One or other of the Opposition parties serving on the Committee issued a press release, even before the first sitting, saying what a disgrace it was that there were English Members serving on the Standing Committee. After the first sitting of the Standing Committee, all they did was sit there mute doing their constituency correspondence. From day one they got their comeuppance, because we have considered the proceedings on the Bill responsibly and seriously and we have read up-- [Interruption.] The problem for Opposition Members is that we have read too many of their articles. We have drawn too much public attention to some of the things that they have said. We have obtained speeches that have been made one day and press releases issued the next day, and we have drawn attention to the inconsistencies.
Mr. Brown : That is right. I was upbraided by an hon. Member opposite when I referred incorrectly to councillor Charles Gray as Sir Charles Gray, the chairman of the Strathclyde education committee. I went straight to The Times last Saturday to see whether Councillor Gray had been made a knight, because I believed that he should be knighted for his services to Scottish education. In the past few months, Councillor Gray and my hon. Friend the Scottish Education Minister have done a great deal for Scottish education. We are right to pay tribute to the work of Councillor Gray, who I hope will be a "sir" in the not too distant future. They have done a great deal of practical work to raise the standards of education. I have a shrewd suspicion that the one local councillor who will be waiting with bated breath for the royal assent to the Bill will be Councillor Charles Gray. From some of the statements he has already made, it appears that he actually regrets that the Bill is not yet on the statute book. If he were a Member of the House, he would not be supporting the new clause, because he wants to be where my hon. Friend the Minister is, but he wants to be there a little earlier. Some of the speeches we have heard of Councillor Gray in the press reports during the Committee stage of the Bill indicate that he cannot wait for the Bill to be enacted. We owe it to Councillor Gray--I hope that in the new year's honours list in 1990 he will be Sir Charles--to reject the new clause and to get the Bill on to the statute book as quickly as possible.
Mr. McAllion : It was obvious that the hon. Member for Brigg and Cleethorpes (Mr. Brown) had not read the new clause, because he made virtually no reference to it in 20 minutes of drivel similar to that which we heard from him in Committee. At one point the Minister intervened and said that people who did not like the message blamed the messenger. Of course, if anyone is guilty of that sentiment, it is the Minister and his friends in the Scottish Office, because, if they could not get the message last Thursday at the ballot box in Scotland about this Bill and the plans for the National Health Service, they will never get the message.

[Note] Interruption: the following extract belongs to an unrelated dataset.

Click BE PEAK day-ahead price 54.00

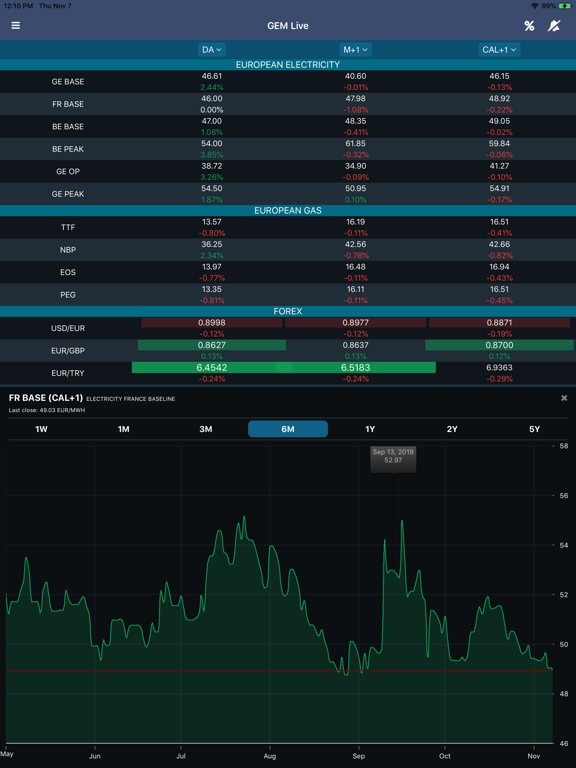(212, 144)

Mr. McAllion : That is precisely the point to which I was coming. The Minister traipses around Scotland speaking to anyone who will listen to him from the media. He says that the doctors and the teachers do not understand the message. However, they understand the message and the messenger, which is why the majority of Scots are represented by Opposition parties.
Mr. McAllion : If the SNP regains Dundee, there will not have been a swing to the Left, which is what the hon. Member for Glasgow, Govan (Mr. Sillars) claimed in Glasgow, Central. If there is a swing to the Left, Labour will hold Dundee easily in the next election.

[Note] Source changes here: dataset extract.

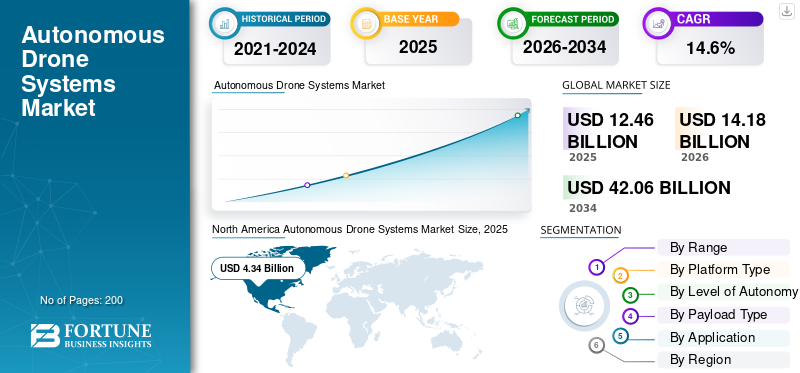Click the USD 4.34 Billion map label

[x=257, y=268]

Mr. McAllion : That is true. The Tories obviously believe that saving deposits in elections in Scotland constitutes a good performance. It shows the depths to which they have sunk. The hon. Member for Brigg and Cleethorpes said that one of the advantages of English Members taking part in discussions on the Bill was that they were able to relate their experiences of English education legislation and inform other hon. Members who do not represent English constituencies. There is an element of truth in that, as long as the English Members tell us the truth about the English experience. The hon. Member for Brigg and Cleethorpes talked about the grades he received in school but he did not receive a grade A in truth. He talked about Lincolnshire education authority being a classic example of how an authority provides choice for parents and encourages pupils to come into its area. However, he did not tell us about South Park high school in Lincoln in which 97 per cent. of parents voted in favour of self-governing status in an 88 per cent. turnout. The Secretary of State for Education and Science refused to allow the school to opt out on that basis.

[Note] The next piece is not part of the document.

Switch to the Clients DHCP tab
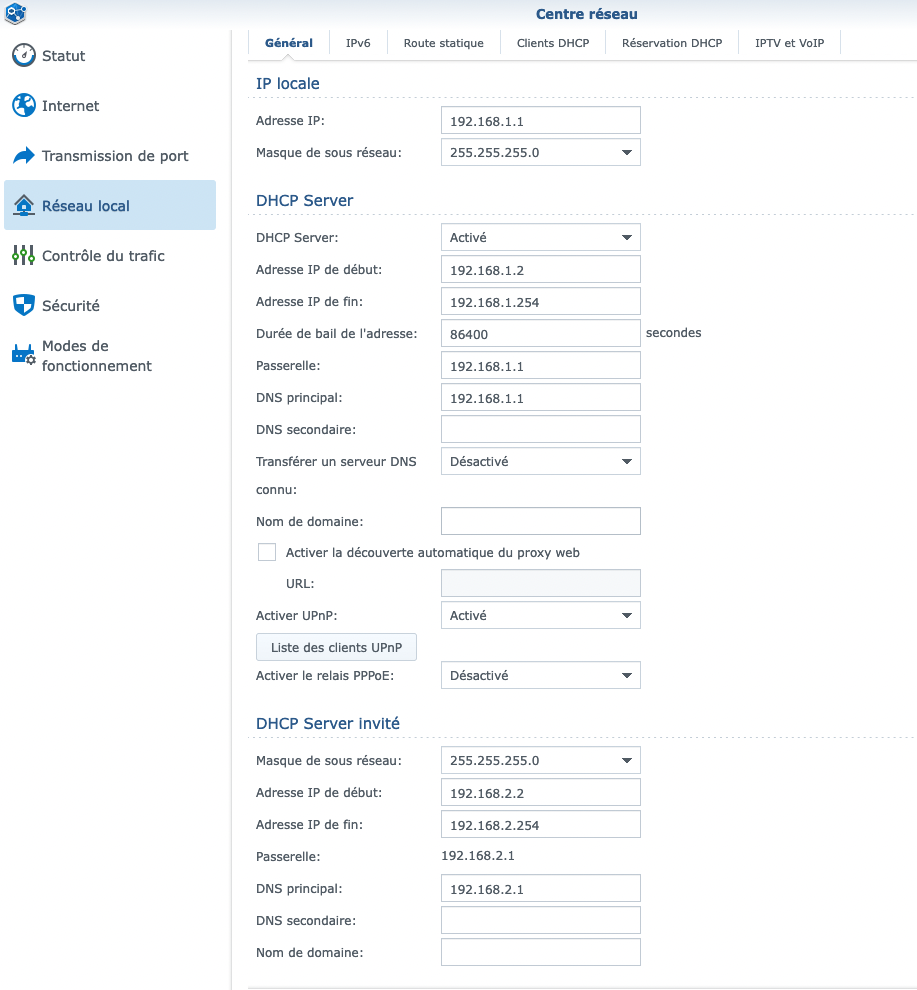coord(553,43)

Mr. McFall : Does my hon. Friend agree that our objection to English Members is that they know nothing about Scottish education? The hon. Member for Brigg and Cleethorpes (Mr. Brown) mentioned Charles Gray but he did not know whether he had been knighted or not. The hon. Gentleman knew nothing about the issue of the old qualifying examination in Scotland. The English Members were chosen for their ignorance of Scottish education. Many of them knew more about and had more sympathy with South Africa than they did about Scottish education.
The Secretary of State for Education and Science refused to allow the school in Lincolnshire to opt out because he said :
"I must be satisfied that the school is likely to succeed." In Committee the Minister said :
"We want only good candidates for self-governing status, not lame ducks. We want those schools to be the ones that succeed."--[ Official Report, First Scottish Standing Committee, 11 April 1989 ; c. 478.] If we break through the code in which Tories speak, that means that schools in working- class areas that are full of working-class kids will not have an opportunity to opt out. The Bill is not about giving parents greater choice but about allowing a small elite to opt out into grammar-type schools. That is why the Secretary of State is picking and choosing the schools that can opt out. That is what the Secretary of State for Education and Science and the Minister want and that is why new clauses such as this are essential.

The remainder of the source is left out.